Please return the lines below verbatim, beginning at the one that has "2005年12月 (49) (741, 2040)" and stopping after the one that has "10 (724, 222)", and add no other lines.

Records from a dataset

● ● ● ● ● ● ●

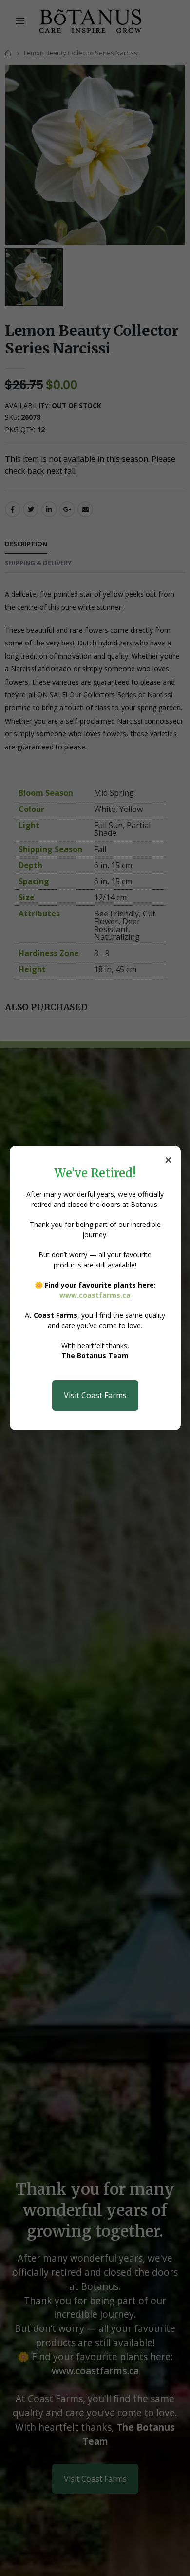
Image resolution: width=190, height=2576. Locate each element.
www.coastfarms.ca (95, 1295)
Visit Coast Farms (95, 1395)
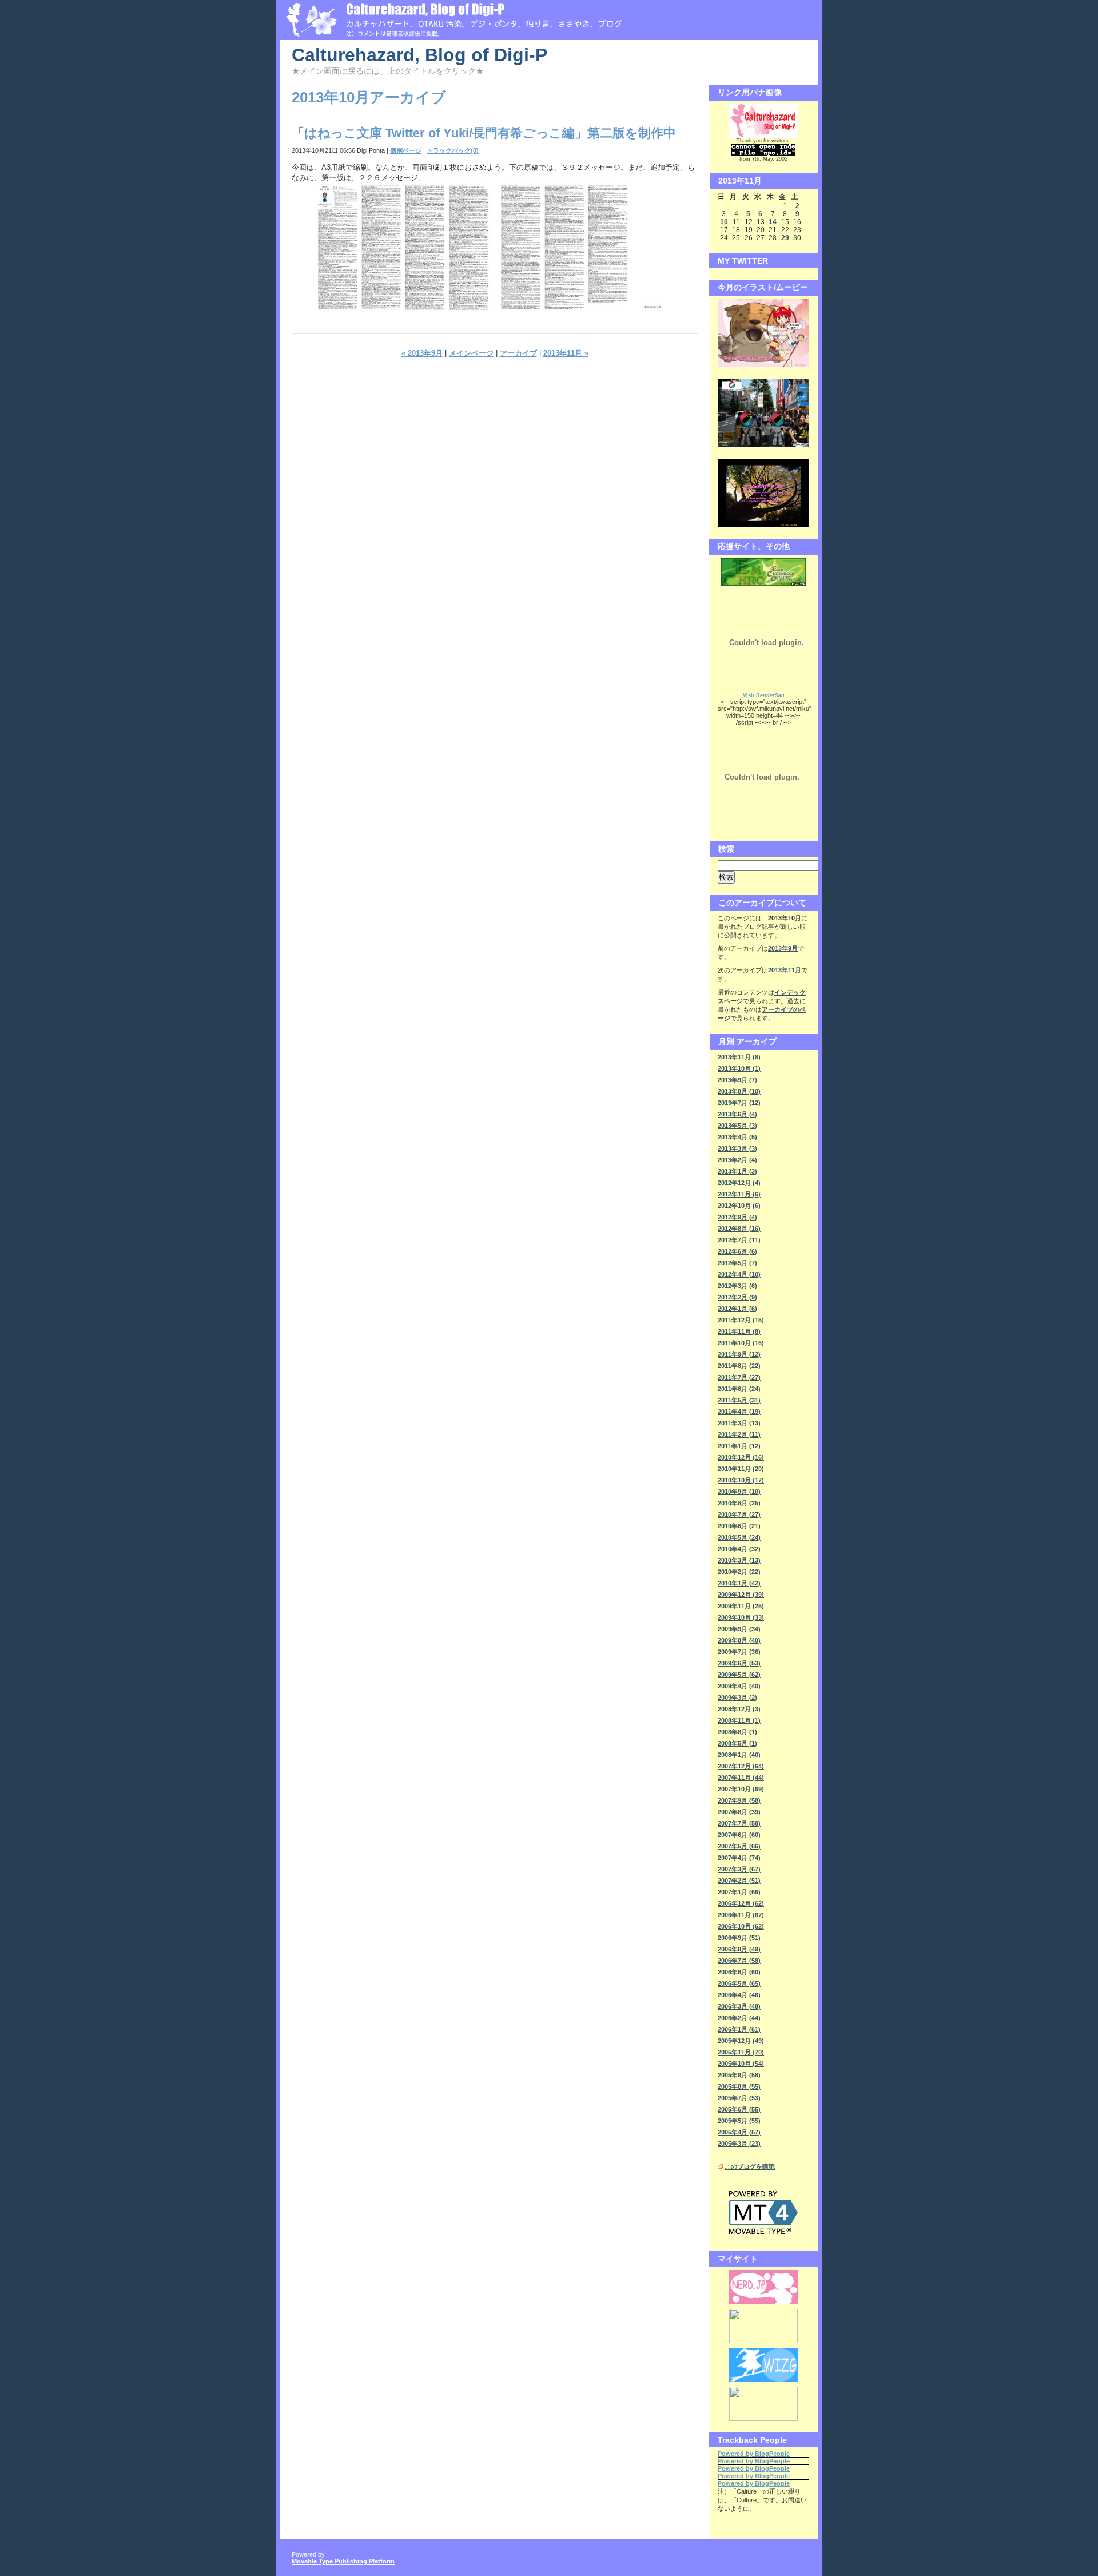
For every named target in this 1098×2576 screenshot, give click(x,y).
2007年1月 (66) (739, 1892)
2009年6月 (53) (739, 1663)
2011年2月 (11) (739, 1434)
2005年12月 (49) (741, 2040)
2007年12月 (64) (741, 1766)
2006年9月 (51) (739, 1937)
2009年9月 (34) (739, 1628)
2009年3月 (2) (737, 1697)
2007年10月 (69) (741, 1789)
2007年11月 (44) (741, 1777)
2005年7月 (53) (739, 2097)
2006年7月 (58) (739, 1960)
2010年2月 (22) (739, 1571)
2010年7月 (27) (739, 1514)
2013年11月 (784, 970)
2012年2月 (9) (737, 1297)
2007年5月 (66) (739, 1846)
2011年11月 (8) (739, 1331)
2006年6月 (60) (739, 1972)
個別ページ (405, 150)
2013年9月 (783, 948)
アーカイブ (518, 353)
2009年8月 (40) (739, 1640)
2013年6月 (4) (737, 1114)
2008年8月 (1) (737, 1731)
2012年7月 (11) (739, 1240)
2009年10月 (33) (741, 1617)
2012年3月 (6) (737, 1285)
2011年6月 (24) (739, 1388)
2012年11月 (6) (739, 1194)
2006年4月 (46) (739, 1994)
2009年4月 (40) (739, 1686)
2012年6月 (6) (737, 1251)
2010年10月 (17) (741, 1480)
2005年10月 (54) (741, 2063)
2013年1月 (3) (737, 1171)
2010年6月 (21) (739, 1525)
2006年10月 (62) (741, 1926)
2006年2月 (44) (739, 2017)
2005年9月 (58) (739, 2075)
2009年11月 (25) (741, 1606)
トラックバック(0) (453, 150)
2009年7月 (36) (739, 1651)
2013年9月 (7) (737, 1079)
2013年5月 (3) (737, 1125)
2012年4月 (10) (739, 1274)
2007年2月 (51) (739, 1880)
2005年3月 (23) (739, 2143)
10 (724, 222)
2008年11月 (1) (739, 1720)
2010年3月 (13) (739, 1560)
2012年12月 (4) (739, 1182)
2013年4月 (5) (737, 1137)
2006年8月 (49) (739, 1949)
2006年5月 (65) (739, 1983)
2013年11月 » (565, 353)
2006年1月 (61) (739, 2029)
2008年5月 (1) (737, 1743)
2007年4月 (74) (739, 1857)
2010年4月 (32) (739, 1548)
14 (773, 222)
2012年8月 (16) (739, 1228)
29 (785, 238)
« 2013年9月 (422, 353)
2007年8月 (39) (739, 1811)
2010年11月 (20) (741, 1468)
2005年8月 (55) (739, 2086)
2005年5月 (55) (739, 2120)
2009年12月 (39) (741, 1594)
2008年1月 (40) (739, 1754)
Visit (764, 695)
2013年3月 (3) (737, 1148)
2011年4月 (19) (739, 1411)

● ● ● ● ● ● ●

OUTPUT FOR THIS EXERCISE
2005年12月 (49) (741, 2040)
2007年12月 (64) (741, 1766)
2006年9月 (51) (739, 1937)
2009年9月 (34) (739, 1628)
2009年3月 (2) (737, 1697)
2007年10月 (69) (741, 1789)
2007年11月 (44) (741, 1777)
2005年7月 (53) (739, 2097)
2006年7月 (58) (739, 1960)
2010年2月 (22) (739, 1571)
2010年7月 (27) (739, 1514)
2013年11月 (784, 970)
2012年2月 (9) (737, 1297)
2007年5月 (66) (739, 1846)
2011年11月 (8) (739, 1331)
2006年6月 (60) (739, 1972)
個別ページ (405, 150)
2013年9月 (783, 948)
アーカイブ (518, 353)
2009年8月 (40) (739, 1640)
2013年6月 (4) (737, 1114)
2008年8月 (1) (737, 1731)
2012年7月 (11) (739, 1240)
2009年10月 (33) (741, 1617)
2012年3月 (6) (737, 1285)
2011年6月 (24) (739, 1388)
2012年11月 (6) (739, 1194)
2006年4月 (46) (739, 1994)
2009年4月 (40) (739, 1686)
2012年6月 (6) (737, 1251)
2010年10月 (17) (741, 1480)
2005年10月 (54) (741, 2063)
2013年1月 (3) (737, 1171)
2010年6月 (21) (739, 1525)
2006年10月 (62) (741, 1926)
2006年2月 (44) (739, 2017)
2005年9月 (58) (739, 2075)
2009年11月 (25) (741, 1606)
トラックバック(0) (453, 150)
2009年7月 (36) (739, 1651)
2013年9月 (7) (737, 1079)
2013年5月 (3) (737, 1125)
2012年4月 (10) (739, 1274)
2007年2月 (51) (739, 1880)
2005年3月 (23) (739, 2143)
10 (724, 222)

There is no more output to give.